Lessons from a horse about life as we know it right now.
Updated: Mar 10
This past week my anxiety was at an all time high as I was trying to process all of the COVID-19 information. How will this impact my family, my business, our economy...you name it. The weight of it all came crashing down like a ton of bricks on my chest. That’s when my amazing wife, Gabby, suggested I go ride my horse.
I went out to ride & was honestly being lazy & not really that smart. We have an indoor arena that serves as a run-in for part of our herd. I did not want to take the time to put away all of the horses, so I simply shut the gate & decided I would ride in the midst of the herd. I told my horse Gabe, you can manage this, right?!
I put the bareback saddle pad on Gabe and we started to ride. Gabe was doing quite well given the circumstances. Let me give you some insight into the herd dynamics.
Horses have a “pecking order” (a leadership structure for the herd). Gabe is on the lower end of that pecking order, if not the lowest. This means that Gabe is often “bossed around” by the other horses. I was attempting to weave in and out of the herd. The other horses began to pin their ears (a form of communication to other horses that they are upset) and Gabe a started to panic a bit. He started to have trouble listening to me & would require a lot more out of me. He did not need me to take over, but needed me to be more present & regulated. No time to be lazy Michael, your partner needs you to help him regulate right now.
Quick snap shot of some neuroscience. Our brain stem is wired for survival—fight, flight or freeze. The more you activate a particular part of your brain, the easier it is to use. The more I live in that state of “survival” the easier it is for me to act impulsively vs. thinking rationally. Stay with me, you’ll see how this all connects. A horses’ brain is very similar to our brain. Their brain stem is responsible for survival and horses do have an emotional part (limbic system) & the ability for higher level thinking.
Horses are prey animals which makes accessing the “survival part” of their brain quite easy for them. And in the moment of stress, Gabe went to his best survival skills (fight, flight or freeze). He started to fight back with me on his back. He started to charge at his buddy, Bogie & then stopped himself. His thinking part of his brain overrode the survival part. Then he started to run away as Libby pinned her ears and charged at him. Then he stopped. His higher level thinking took over. I did not experience Gabe attempting his “freeze” response, but I am sure it was there at times. Gabe moved in and out of his neocortex (high level thinking) and his brain stem (survival). This continued happening for my 30 minute ride. That’s when it dawned on me. My horse, Gabe, was doing exactly what we are doing right now in the midst of COVID-19.
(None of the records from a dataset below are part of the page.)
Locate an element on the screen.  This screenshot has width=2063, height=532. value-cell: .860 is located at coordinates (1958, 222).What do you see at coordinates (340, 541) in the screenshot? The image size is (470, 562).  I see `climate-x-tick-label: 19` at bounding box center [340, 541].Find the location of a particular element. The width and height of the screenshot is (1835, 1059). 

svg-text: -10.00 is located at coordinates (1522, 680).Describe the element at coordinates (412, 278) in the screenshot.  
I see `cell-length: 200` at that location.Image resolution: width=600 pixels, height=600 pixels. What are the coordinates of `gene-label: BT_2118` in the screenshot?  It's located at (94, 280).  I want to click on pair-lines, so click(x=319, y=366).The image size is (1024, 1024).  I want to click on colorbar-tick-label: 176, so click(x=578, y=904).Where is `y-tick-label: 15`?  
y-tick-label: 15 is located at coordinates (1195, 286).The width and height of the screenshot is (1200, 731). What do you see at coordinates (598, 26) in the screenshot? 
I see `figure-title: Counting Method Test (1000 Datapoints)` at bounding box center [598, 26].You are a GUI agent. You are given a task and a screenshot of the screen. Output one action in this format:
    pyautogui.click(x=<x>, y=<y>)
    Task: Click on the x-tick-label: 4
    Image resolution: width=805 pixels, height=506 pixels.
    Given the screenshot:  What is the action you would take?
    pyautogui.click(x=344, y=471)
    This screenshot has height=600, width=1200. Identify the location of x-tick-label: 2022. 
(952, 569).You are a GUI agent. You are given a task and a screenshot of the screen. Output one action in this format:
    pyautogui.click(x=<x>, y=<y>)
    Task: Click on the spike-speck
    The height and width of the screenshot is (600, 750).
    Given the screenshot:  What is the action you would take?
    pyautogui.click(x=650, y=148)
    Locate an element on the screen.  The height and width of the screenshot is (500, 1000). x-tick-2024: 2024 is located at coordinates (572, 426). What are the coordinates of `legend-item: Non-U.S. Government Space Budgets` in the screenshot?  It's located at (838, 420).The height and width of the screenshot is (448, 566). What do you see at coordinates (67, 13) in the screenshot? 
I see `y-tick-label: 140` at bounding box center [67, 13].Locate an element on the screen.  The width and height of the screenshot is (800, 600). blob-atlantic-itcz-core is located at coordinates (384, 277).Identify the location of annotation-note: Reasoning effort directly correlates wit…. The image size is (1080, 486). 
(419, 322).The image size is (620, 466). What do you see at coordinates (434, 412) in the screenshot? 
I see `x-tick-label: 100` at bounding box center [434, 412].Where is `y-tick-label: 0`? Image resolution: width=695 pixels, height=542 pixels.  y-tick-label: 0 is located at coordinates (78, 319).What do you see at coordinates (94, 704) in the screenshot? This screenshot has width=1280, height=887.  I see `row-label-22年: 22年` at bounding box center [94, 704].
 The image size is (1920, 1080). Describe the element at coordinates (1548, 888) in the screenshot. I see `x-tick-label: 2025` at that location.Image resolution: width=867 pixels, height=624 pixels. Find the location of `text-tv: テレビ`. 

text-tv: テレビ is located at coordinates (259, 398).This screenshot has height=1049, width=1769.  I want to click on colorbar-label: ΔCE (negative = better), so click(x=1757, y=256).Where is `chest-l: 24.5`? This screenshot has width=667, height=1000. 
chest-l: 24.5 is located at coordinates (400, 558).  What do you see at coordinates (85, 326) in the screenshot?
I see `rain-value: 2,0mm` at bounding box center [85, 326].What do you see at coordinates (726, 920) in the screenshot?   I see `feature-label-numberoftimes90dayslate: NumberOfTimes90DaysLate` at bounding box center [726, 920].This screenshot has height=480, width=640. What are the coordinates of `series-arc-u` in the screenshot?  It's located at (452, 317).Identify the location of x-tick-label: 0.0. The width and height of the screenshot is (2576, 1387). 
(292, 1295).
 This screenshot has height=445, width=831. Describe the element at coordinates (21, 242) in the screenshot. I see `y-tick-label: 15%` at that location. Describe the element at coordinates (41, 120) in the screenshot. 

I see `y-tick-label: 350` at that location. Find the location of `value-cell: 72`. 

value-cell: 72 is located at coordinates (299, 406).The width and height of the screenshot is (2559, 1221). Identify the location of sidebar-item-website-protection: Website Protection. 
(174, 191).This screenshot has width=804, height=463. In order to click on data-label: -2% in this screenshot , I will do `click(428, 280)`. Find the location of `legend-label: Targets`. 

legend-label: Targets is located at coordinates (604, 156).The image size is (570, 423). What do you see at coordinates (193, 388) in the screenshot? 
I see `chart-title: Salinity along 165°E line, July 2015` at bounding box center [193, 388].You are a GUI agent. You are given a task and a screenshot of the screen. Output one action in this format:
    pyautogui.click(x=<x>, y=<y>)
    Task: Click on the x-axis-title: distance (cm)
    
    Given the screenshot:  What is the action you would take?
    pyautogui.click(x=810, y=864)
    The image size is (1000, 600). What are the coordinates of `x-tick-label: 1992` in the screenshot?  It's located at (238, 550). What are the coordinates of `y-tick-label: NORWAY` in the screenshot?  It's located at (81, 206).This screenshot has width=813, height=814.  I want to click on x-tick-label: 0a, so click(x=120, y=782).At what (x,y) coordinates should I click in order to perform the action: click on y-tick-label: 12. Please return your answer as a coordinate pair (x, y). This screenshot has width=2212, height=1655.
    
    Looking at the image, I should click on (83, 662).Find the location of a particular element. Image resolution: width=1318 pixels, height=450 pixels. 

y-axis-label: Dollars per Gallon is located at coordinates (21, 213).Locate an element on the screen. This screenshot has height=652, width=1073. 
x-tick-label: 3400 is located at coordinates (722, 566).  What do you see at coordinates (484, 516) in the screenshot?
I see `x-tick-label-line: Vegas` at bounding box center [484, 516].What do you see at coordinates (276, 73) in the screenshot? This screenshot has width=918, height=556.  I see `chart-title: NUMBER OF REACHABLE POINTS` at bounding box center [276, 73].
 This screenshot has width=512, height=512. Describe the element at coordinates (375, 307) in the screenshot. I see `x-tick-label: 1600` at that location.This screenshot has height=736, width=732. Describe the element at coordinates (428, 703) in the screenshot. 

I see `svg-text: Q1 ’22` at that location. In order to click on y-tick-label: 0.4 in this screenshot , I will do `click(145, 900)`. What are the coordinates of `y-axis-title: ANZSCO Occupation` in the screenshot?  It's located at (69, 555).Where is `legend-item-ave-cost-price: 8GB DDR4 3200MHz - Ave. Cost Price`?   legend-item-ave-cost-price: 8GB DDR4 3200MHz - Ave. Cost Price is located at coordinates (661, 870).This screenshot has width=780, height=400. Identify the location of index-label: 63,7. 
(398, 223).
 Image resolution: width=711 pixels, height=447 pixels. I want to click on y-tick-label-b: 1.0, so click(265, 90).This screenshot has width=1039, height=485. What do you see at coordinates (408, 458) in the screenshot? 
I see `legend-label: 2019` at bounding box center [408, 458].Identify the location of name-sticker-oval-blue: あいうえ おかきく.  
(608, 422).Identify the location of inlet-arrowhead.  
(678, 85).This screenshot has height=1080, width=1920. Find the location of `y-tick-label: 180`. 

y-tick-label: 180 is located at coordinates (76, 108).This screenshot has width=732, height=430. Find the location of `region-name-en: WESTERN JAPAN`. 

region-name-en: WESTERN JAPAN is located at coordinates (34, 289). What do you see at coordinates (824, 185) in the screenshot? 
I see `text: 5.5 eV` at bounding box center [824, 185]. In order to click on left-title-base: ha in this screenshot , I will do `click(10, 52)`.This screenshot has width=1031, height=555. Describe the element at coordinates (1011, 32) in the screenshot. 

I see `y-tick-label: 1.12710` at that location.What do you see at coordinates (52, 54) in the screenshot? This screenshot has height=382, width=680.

In this time of stress, our survival part of our brain is in overdrive. It’s easy to kick into gear and impulse buy (or hoard items) out of fear, we are quick to fight with others (online or in person) and some of us have gone to the freeze response. Numb & quite checked out from everything going on. We are all experiencing this in different ways & our brain is accessing the survival responses that have helped us survive up to this point. This is normal, this is your brain & body doing what it was created to do. I could not get mad at Gabe for his survival instincts. He needed me to help him regulate, then he was able to relate to his herd & then he could reason. (Bruce D Perry, MD, PhD. Senior Fellow at the ChildTrauma Academy)
So what can we learn from Gabe?
*One, Gabe worked hard to stay calm in this midst of chaos. Eventually, Gabe settled into a corner of the arena where the other horses left him alone. He was practicing physical distancing (let’s begin to use that instead of social distancing—thank you Dr Bruce D. Perry). His space allowed him to engage in regulating activity—moving his feet.
Tip for us: Take time to go for a walk, run, play the piano, do some yoga, play the imaginary drums, whatever you can do to engage both sides of your body.
*From time to time we would venture over to the herd and then return to his corner to ride. He experienced the stress & returned to a calm corner. This is therapeutic dosing. For us that is limiting our exposure to the stress right now.
Tip for us: Spend a few minutes in the morning watching the news and/or social media & give yourself a break from it, then come back later in the evening).
*Gabe and I worked on the relationships with the herd through detachment. He spent time away from the herd, but was still connected. Just because we are physically separated right now, does not mean we cannot continue to work on our relationships. Practice physical distancing over social distancing. When it is not safe to be in close proximity with another, for whatever reason, detachment is an excellent way to work on that relationship. (Thank you Natural Lifemanship for teaching me this). Think of this like working with a wild mustang. Sometimes it’s not safe to have a wild horse right next to you, but the goal is to eventually have the relationship safe enough for both parties to be able to work on the relationship through attachment (where you are both sharing the same space). Practice detachment.
Tip for us : call or text to check-in. Send a message or even a card to let them know you are thinking of them.
Remember the goal is still connection, just with distance. As we do this, we begin to strengthen our attachment. We will experienced improved relationships when we return to sharing the same space. Thank you Gabe for allowing me to see first hand how all of this plays out in our lives right now.
So my advice, keep on, keeping on. We can do this, one step at a time. Give yourself and others grace as we venture through this thing called life. We are in this together.